Re: Vectorizer Pragmas

2014-02-17 Thread Renato Golin
On 16 February 2014 23:44, Tim Prince n...@aol.com wrote:
 I don't think many people want to use both OpenMP 4 and older Intel
 directives together.

I'm having less and less incentives to use anything other than omp4,
cilk and whatever. I think we should be able to map all our internal
needs to those pragmas.

On the other hand, if you guys have any cross discussion with Intel
folks about it, I'd love to hear. Since our support for those
directives are a bit behind, would be good not to duplicate the
efforts in the long run.

Thanks!
--renato


Re: Vectorizer Pragmas

2014-02-17 Thread Tim Prince


On 2/17/2014 4:42 AM, Renato Golin wrote:

On 16 February 2014 23:44, Tim Prince n...@aol.com wrote:

I don't think many people want to use both OpenMP 4 and older Intel
directives together.

I'm having less and less incentives to use anything other than omp4,
cilk and whatever. I think we should be able to map all our internal
needs to those pragmas.

On the other hand, if you guys have any cross discussion with Intel
folks about it, I'd love to hear. Since our support for those
directives are a bit behind, would be good not to duplicate the
efforts in the long run.


I'm continuing discussions with former Intel colleagues.  If you are 
asking for insight into how Intel priorities vary over time, I don't 
expect much, unless the next beta compiler provides some inferences.  
They have talked about implementing all of OpenMP 4.0 except user 
defined reduction this year.  That would imply more activity in that 
area than on cilkplus, although some fixes have come in the latter.  On 
the other hand I had an issue on omp simd reduction(max: ) closed with 
the decision will not be fixed.
I have an icc problem report in on fixing omp simd safelen so it is more 
like the standard and less like the obsolete pragma simd vectorlength.  
Also, I have some problem reports active attempting to get clarification 
of their omp target implementation.


You may have noticed that omp parallel for simd in current Intel 
compilers can be used for combined thread and simd parallelism, 
including the case where the outer loop is parallelizable and 
vectorizable but the inner one is not.


--
Tim Prince



Re: Vectorizer Pragmas

2014-02-17 Thread Renato Golin
On 17 February 2014 14:47, Tim Prince n...@aol.com wrote:
 I'm continuing discussions with former Intel colleagues.  If you are asking
 for insight into how Intel priorities vary over time, I don't expect much,
 unless the next beta compiler provides some inferences.  They have talked
 about implementing all of OpenMP 4.0 except user defined reduction this
 year.  That would imply more activity in that area than on cilkplus,

I'm expecting this. Any proposal to support Cilk in LLVM would be
purely temporary and not endorsed in any way.

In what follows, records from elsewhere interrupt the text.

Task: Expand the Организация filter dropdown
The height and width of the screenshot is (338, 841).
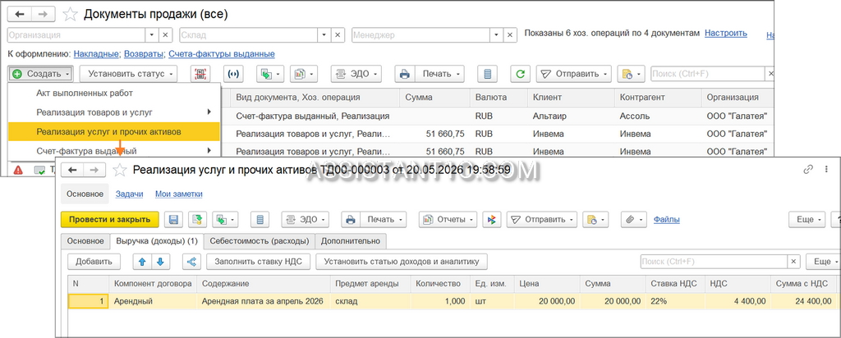Action: tap(152, 34)
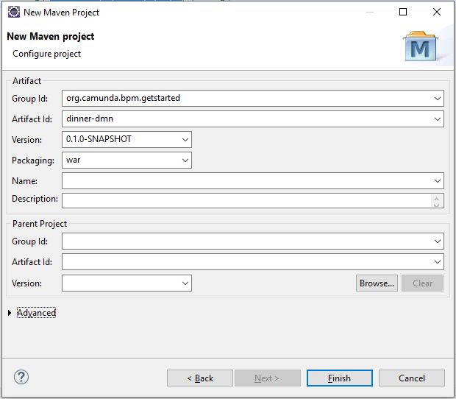
Task: Open the Parent Project Version dropdown
Action: (x=185, y=283)
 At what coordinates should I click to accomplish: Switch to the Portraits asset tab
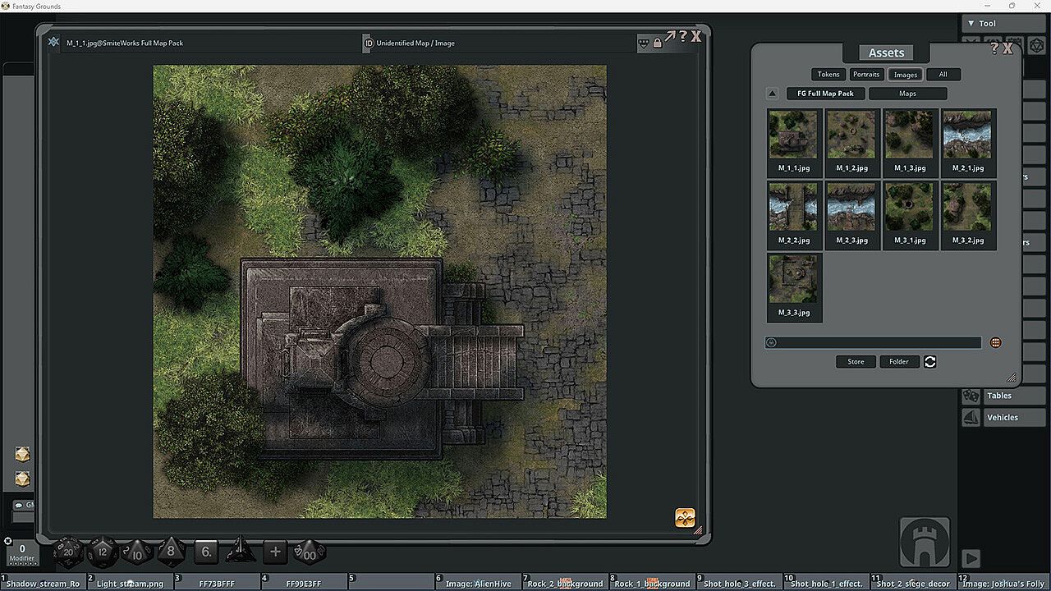(x=865, y=75)
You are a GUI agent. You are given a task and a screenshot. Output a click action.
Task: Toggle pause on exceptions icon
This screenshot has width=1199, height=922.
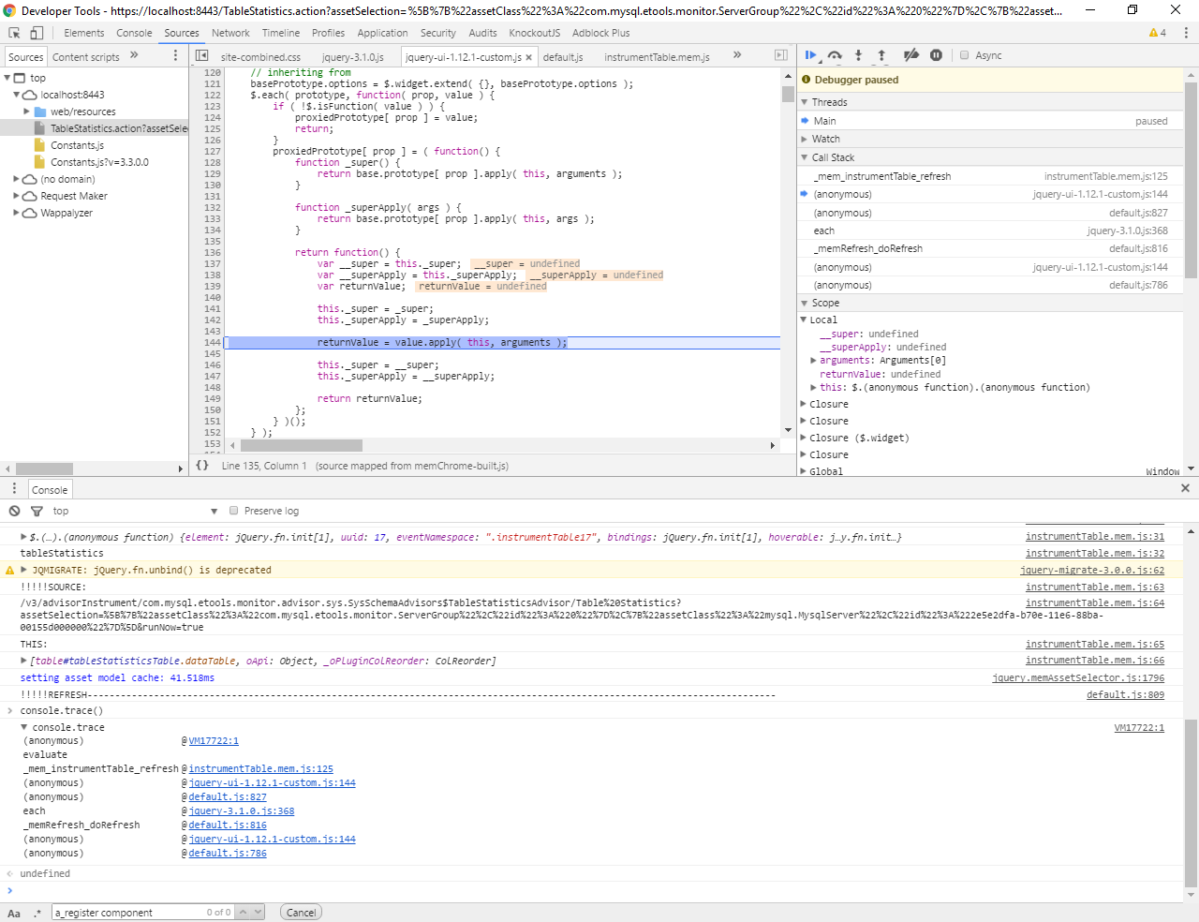(x=936, y=55)
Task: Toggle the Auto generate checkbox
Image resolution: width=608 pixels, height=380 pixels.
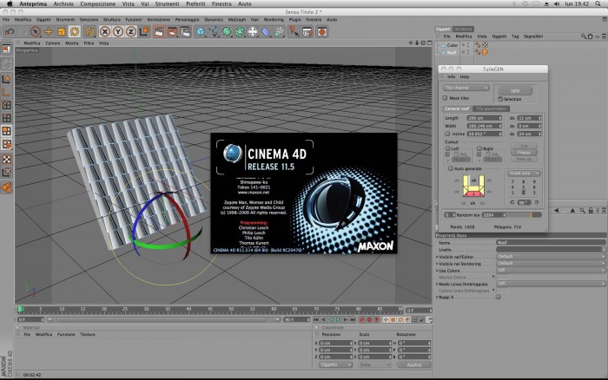Action: coord(451,168)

 although some fixes have come in the latter.  On the other hand I had an
 issue on omp simd reduction(max: ) closed with the decision will not be
 fixed.

We still haven't got pragmas for induction/reduction logic, so I'm not
too worried about them.


 I have an icc problem report in on fixing omp simd safelen so it is more
 like the standard and less like the obsolete pragma simd vectorlength.

Our width metadata is slightly different in that it means try to use
that length, rather than it's safe to use that length, this is why
I'm holding on use safelen for the moment.


 Also, I have some problem reports active attempting to get clarification of
 their omp target implementation.

Same here... RTFM is not enough in this case. ;)


 You may have noticed that omp parallel for simd in current Intel compilers
 can be used for combined thread and simd parallelism, including the case
 where the outer loop is parallelizable and vectorizable but the inner one is
 not.

That's my fear of going with omp simd directly. I don't want to be
throwing threads all over the place when all I really want is vector
code.

For the time, my proposal is to use legacy pragmas: vector/novector,
unroll/nounroll and simd vectorlength which map nicely to the metadata
we already have and don't incur in OpenMP overhead. Later on, if
OpenMP ends up with simple non-threaded pragmas, we should use those
and deprecate the legacy ones.

If GCC is trying to do the same thing regarding non-threaded-vector
code, I'd be glad to be involved in the discussion. Some LLVM folks
think this should be an OpenMP discussion, I personally think it's
pushing the boundaries a bit too much on an inherently threaded
library extension.

cheers,
--renato


RE: Vectorizer Pragmas

2014-02-17 Thread Geva, Robert
The way Intel present #pragma simd (to users, to the OpenMP committee, to the C 
and C++ committees, etc) is that it is not a hint, it has a meaning.
The meaning is defined in term of evaluation order.
Both C and C++ define an evaluation order for sequential programs. #pragma simd 
relaxes the sequential order into a partial order:
0. subsequent iterations of the loop are chunked together and execute in 
lockstep
1. there is no change in the order of evaluation of expression within an 
iteration
2. if X and Y are expressions in the loop, and X(i) is the evaluation of X in 
iteration i, then for X sequenced before Y and iteration i evaluated before 
iteration j, X(i) is sequenced before Y(j).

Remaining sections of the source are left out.